Comedy review: Big names don't disappoint at first Duluth Comedy Fest
The inaugural Duluth Comedy Fest came to a close Saturday night at the Norshor Theatre with performances by two humor heavyweights — Brian Posehn and Tig Notaro.
Comedians of their caliber rarely make it to the Northland, so the mere fact they were here in the flesh was impressive enough, but their sets demonstrated why they've both risen to the fore of their chosen fields over time.
Posehn came on a touch after 9 p.m., looking resplendent in a vintage Metallica "Sad But True" shirt, metalhead that he is. As he began talking about how he's become a pseudo-political comedian against his will and then moving quickly into commenting on his reputation as a nerdy comic, it was obvious the Saturday-night crowd was not only larger (there were many more people in the balcony than at Friday's Gary Gulman/Alex Edelman show), but also a bit rowdier. During a segment about listening to quintessential death-metal band Obituary via headphones during a hotel-gym mishap, audience members began yelling out song titles, causing Posehn to double over with laughter. He quickly regained control and eventually ended his 25-minute set with some Louis C.K. material while never actually naming the disgraced comedian.
It was actually too bad Posehn left as soon as he did, given he had the crowd on his side and was just seemingly beginning to hit a groove, but Notaro was a fine trade-up. She hit the stage in a green blazer and was immediately up and running, noting (as the comics on Friday night did) how cold she found our Northland. The crowd didn't quite agree. "Is today warm?" she asked, slightly bewildered. The audience answered as one: "Yeah!"
Notaro's set was a bit more loosey-goosey than might have been expected. Fans of her stand-up specials may have detected she wasn't in that same mode, completely. It seemed as if she was experimenting with different ideas, ones that she's been trying out on the road. The top half of her set touched on her well-known health issues (she has fought cancer, among other challenges). A story about EMTs being dispatched to her home was hilarious not just because of the absurdity of the situation, but because her description of the event itself was so funny and depended heavily on her bemused reactions.

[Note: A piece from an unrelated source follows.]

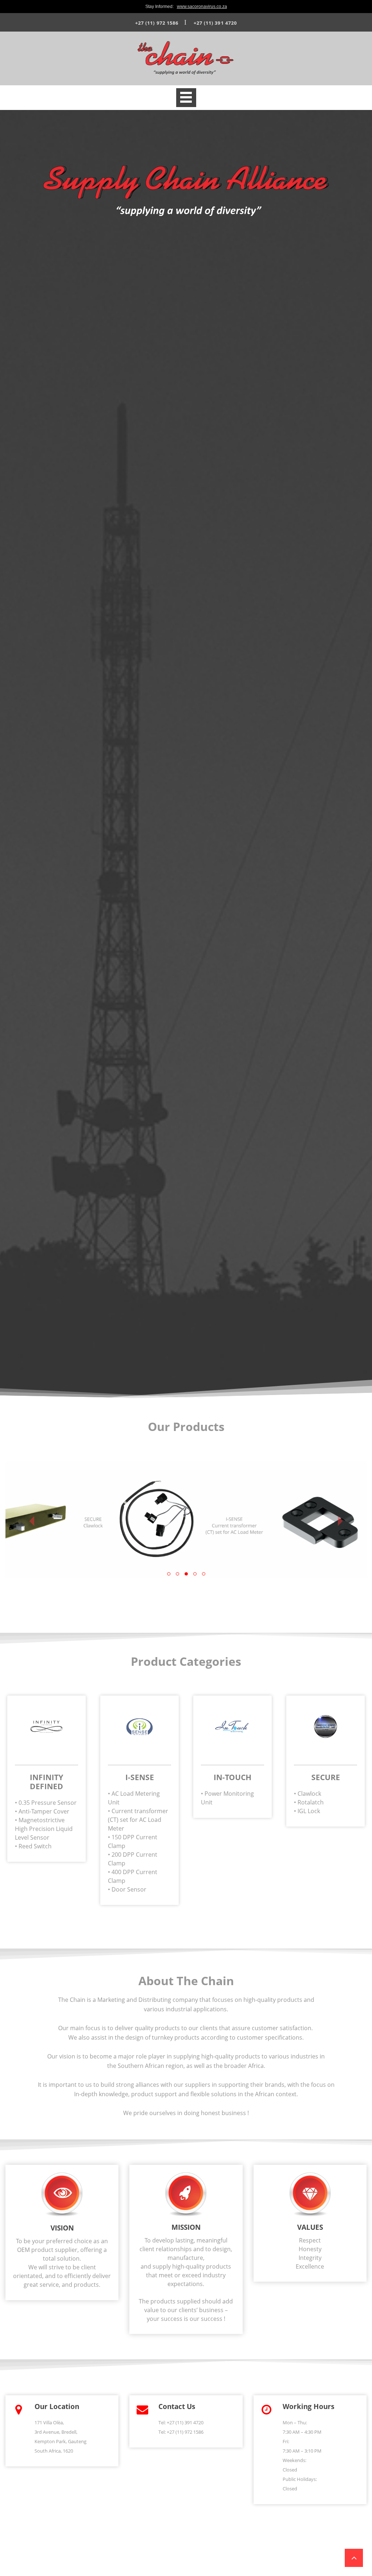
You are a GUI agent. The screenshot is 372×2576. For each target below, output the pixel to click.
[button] (32, 1519)
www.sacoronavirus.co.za (202, 6)
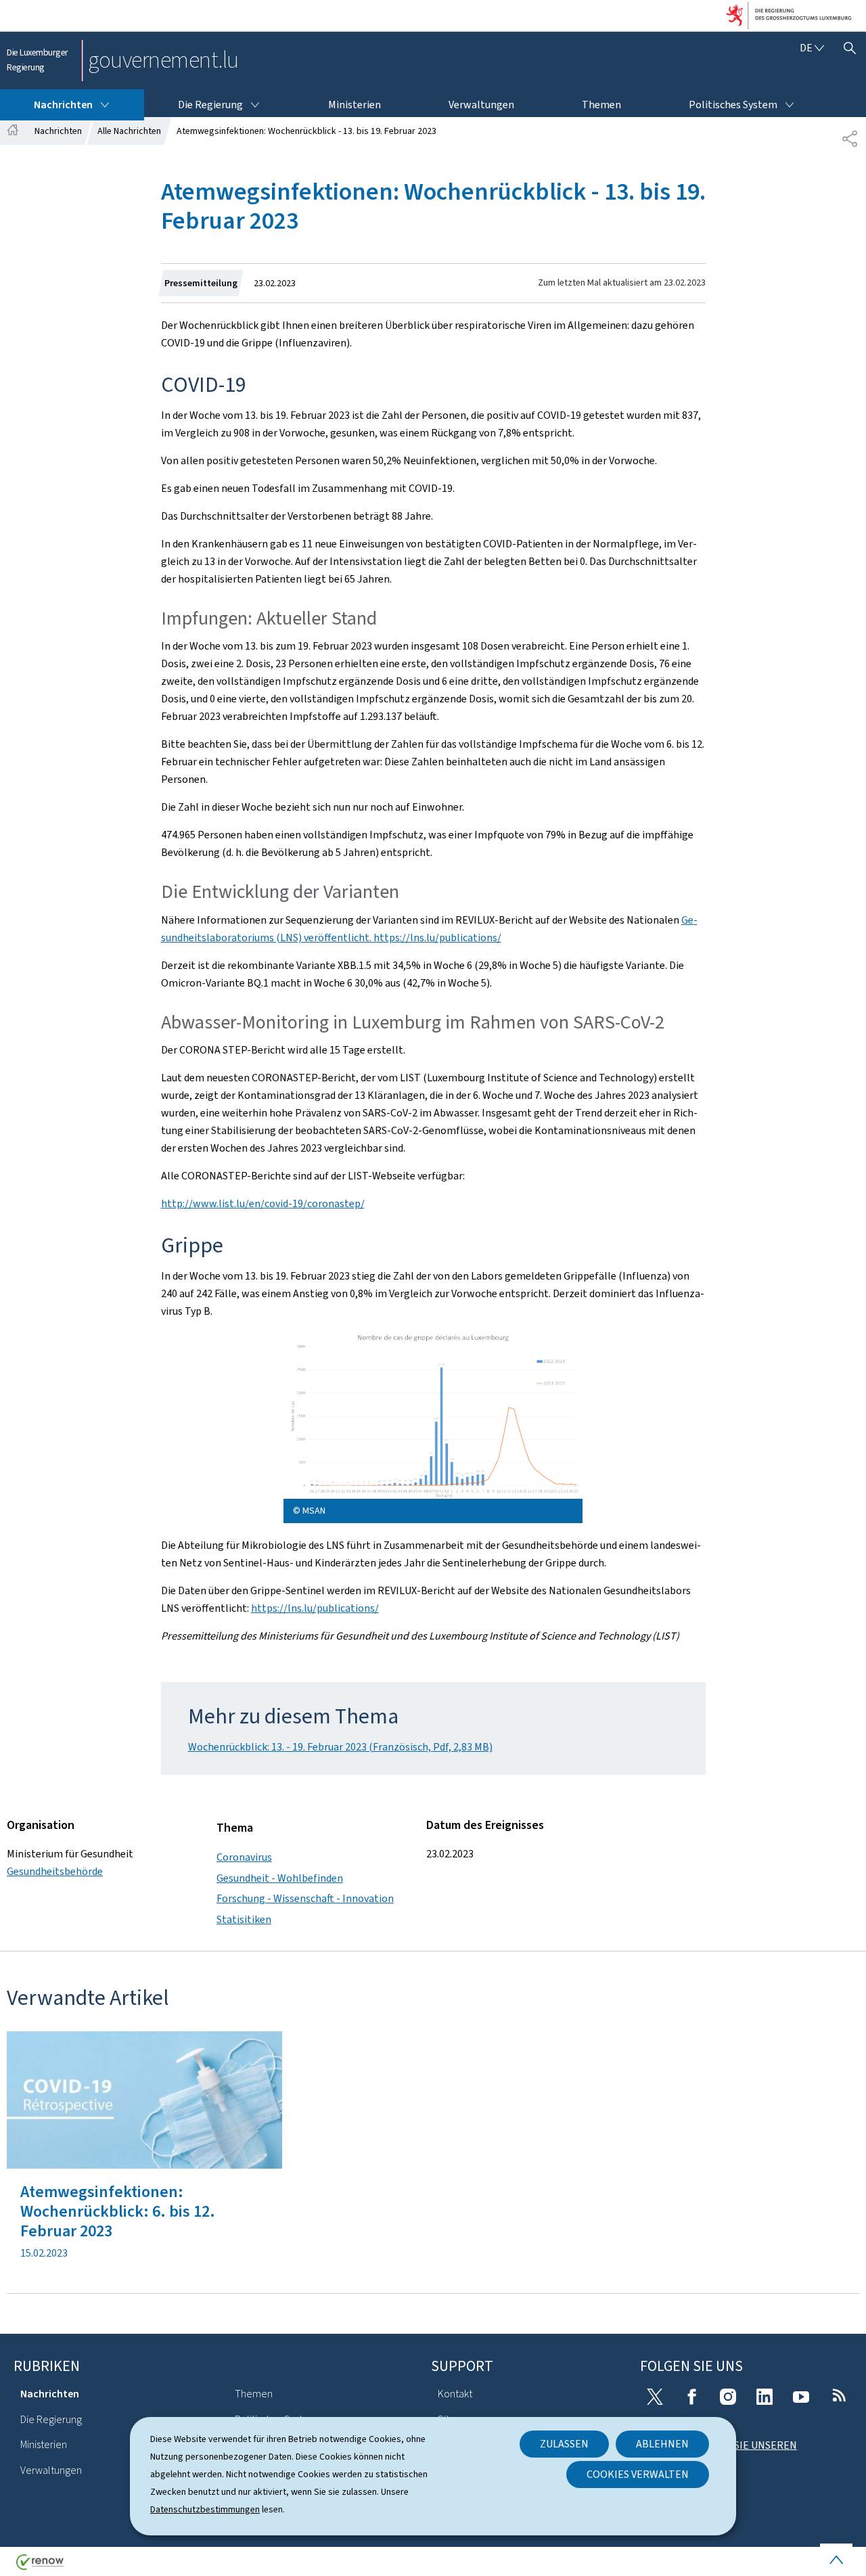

As the performance went along, Notaro moved from more typical stand-up to a long section in which she had various songs played over the PA, and she would comment on them in different ways. At times, she just lip-synced for comic effect. Later on, she moved to a keyboard and took requests — the humor coming from the fact that she absolutely cannot play the instrument. This latter portion of the show perhaps went on a little long, but the audience was on board for all of it, likely because Notaro is just a plain-old magnetic, funny performer.
Without a doubt, the first Duluth Comedy Fest was a success. While more seats could have been filled, the fact that such A-level talent was attracted to the Norshor is a gift for comedy fans. Couple this with the upcoming Maria Bamford (who was namechecked by Notaro during her set) shows, and it seems that the potential future for stand-up comedy from big names in Duluth has quickly become much brighter.
Tony Bennett is a Duluth freelance writer and arts critic.